[Data to process — start]
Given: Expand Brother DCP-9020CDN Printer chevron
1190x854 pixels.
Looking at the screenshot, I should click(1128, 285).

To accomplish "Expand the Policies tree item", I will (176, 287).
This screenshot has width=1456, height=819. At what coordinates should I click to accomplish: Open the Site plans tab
[Data to process — finish]
[Data to process — start]
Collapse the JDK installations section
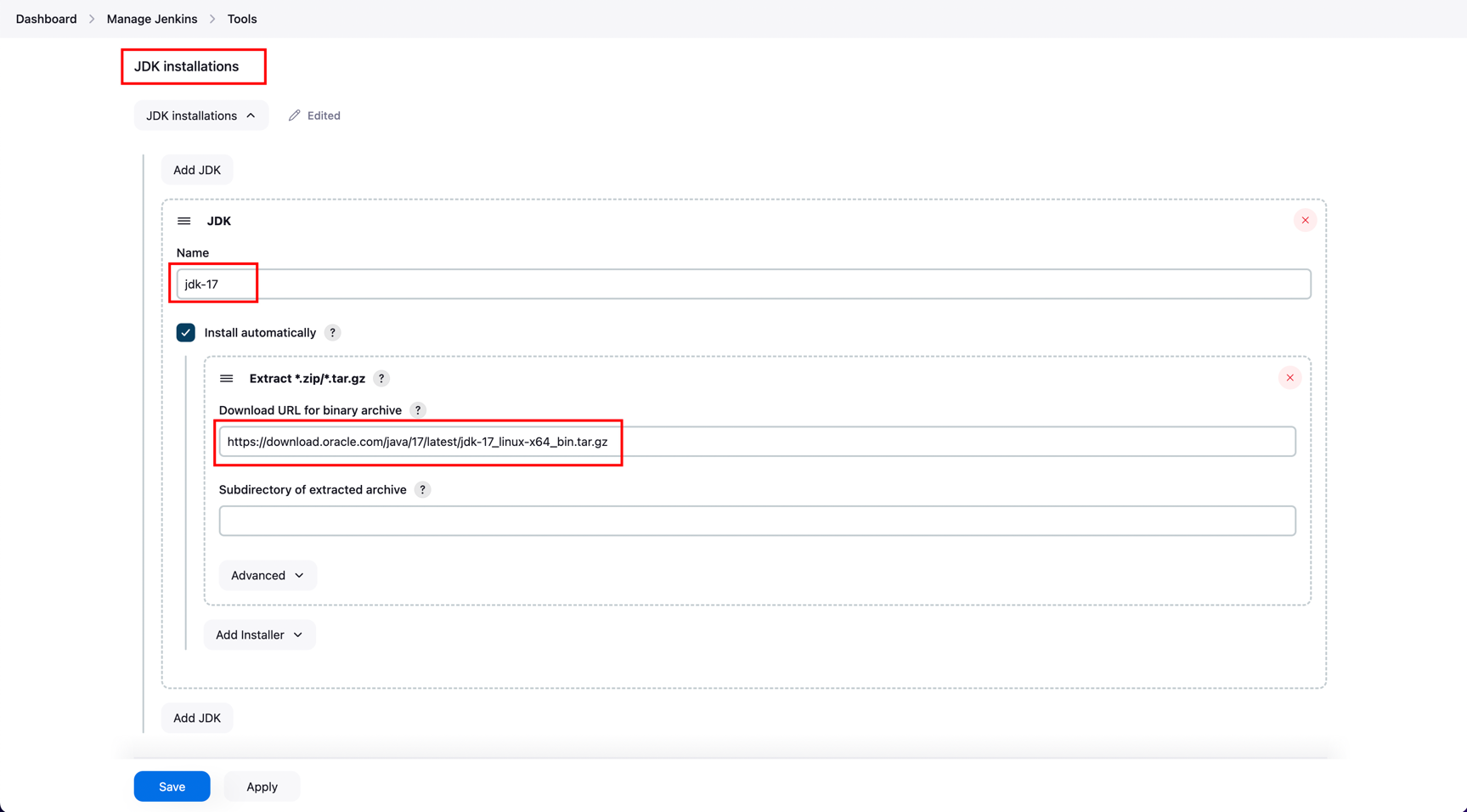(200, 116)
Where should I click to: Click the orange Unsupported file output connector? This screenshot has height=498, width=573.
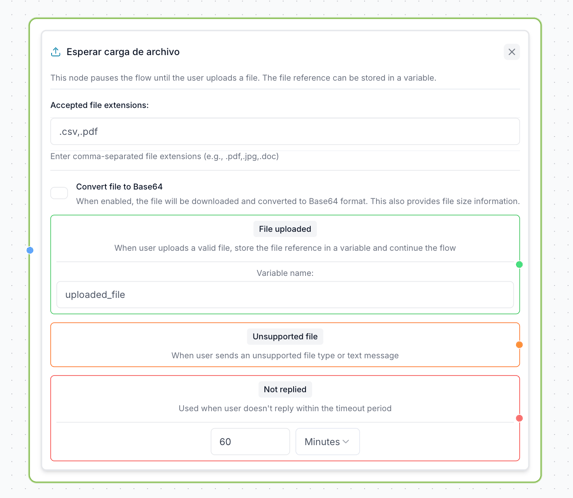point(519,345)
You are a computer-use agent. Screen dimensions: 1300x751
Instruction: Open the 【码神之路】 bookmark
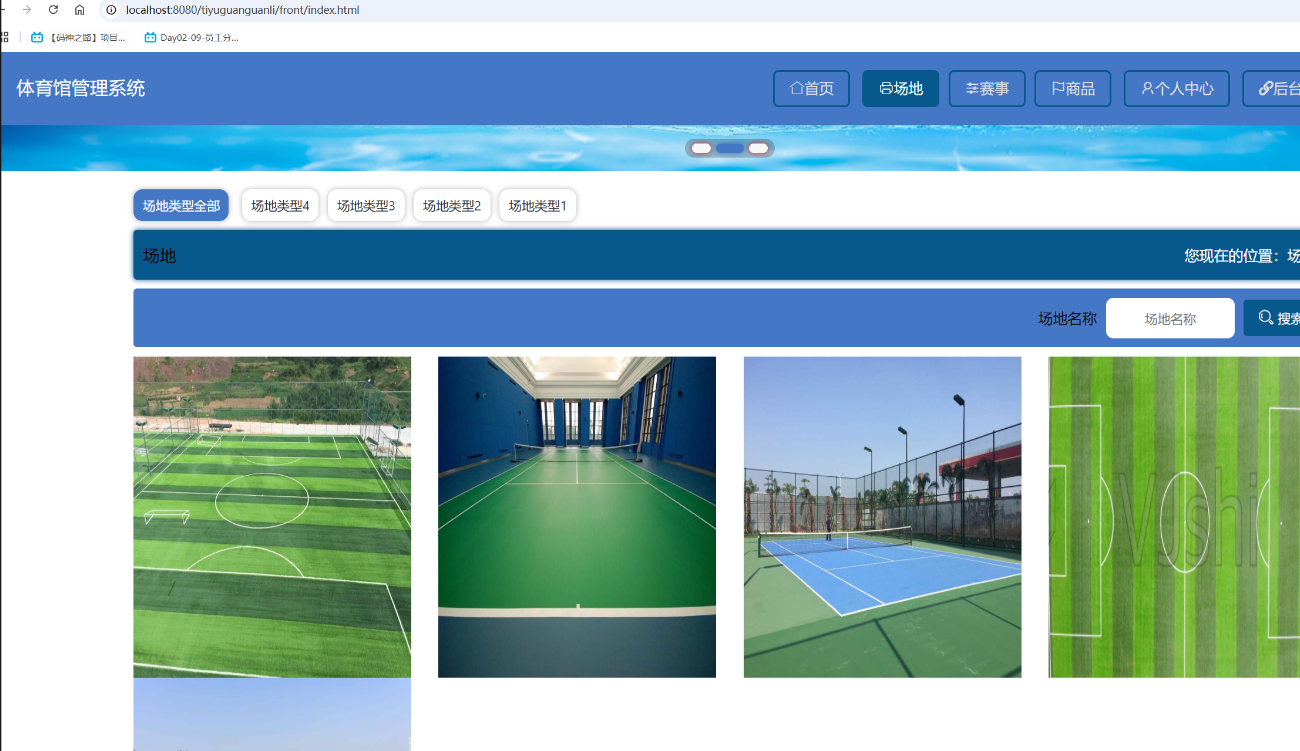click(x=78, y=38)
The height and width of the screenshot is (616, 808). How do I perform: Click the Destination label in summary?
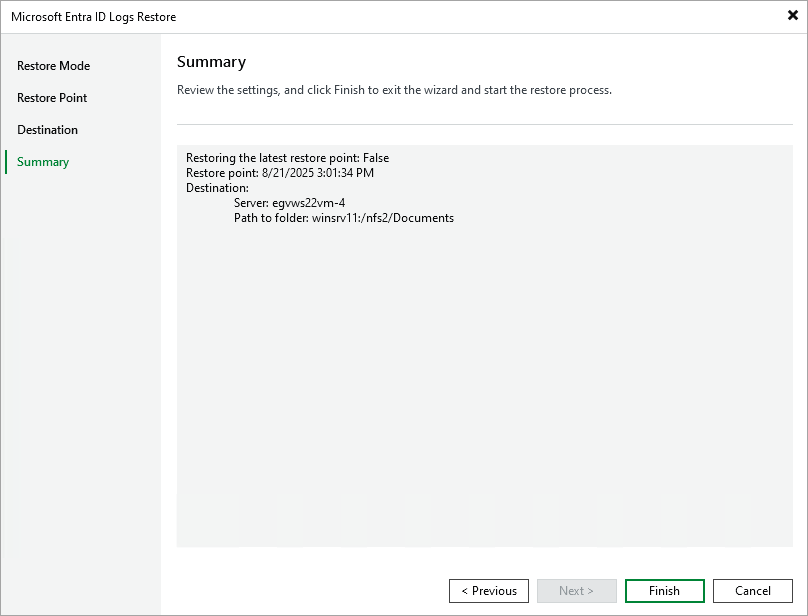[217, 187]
[Data to process — finish]
**What the task asks:**
Lines above with the string "accomplish" need to be found and copied.

**Your response:**
To accomplish "Expand the Policies tree item", I will (176, 287).
This screenshot has width=1456, height=819. At what coordinates should I click to accomplish: Open the Site plans tab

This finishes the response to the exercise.